Cloud services, mobile and artificial intelligence are important aspects of the digital workplace, as those technologies can remove geographic barriers from collaboration and processes and ensure that company information is available remotely 24/7. Common digital workplace goals include using technology to improve collaboration, employee engagement, productivity, content management and business processes.
Due to the growth of mobile, remote and bring your own device (BYOD) strategies, the concept of the digital workplace will continue to evolve.

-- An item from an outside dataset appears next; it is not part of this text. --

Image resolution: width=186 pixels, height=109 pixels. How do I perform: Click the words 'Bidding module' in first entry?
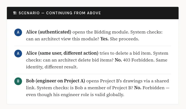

This initiative can be attributed to the generation turnover, exponentially growing data and the fast-paced work culture.
Examples of digital workplace initiatives
The digital workplace exists on a spectrum of digital transformation and can include initiatives such as:
- Implementing a paperless office, which focuses on replacing paper processes with digital workflows.
- Efficient information tools, such as cloud file sharing and electronic archives.
- Records managementsoftware that can forward reports to the correct repository and replace the physical filing process.
- Conference room booking or video conferencing
- Online calendars that can be synced to multiple accounts or platforms.
- Single-sign on (SSO) features.
- Digital team collaboration tools, such as instant messaging.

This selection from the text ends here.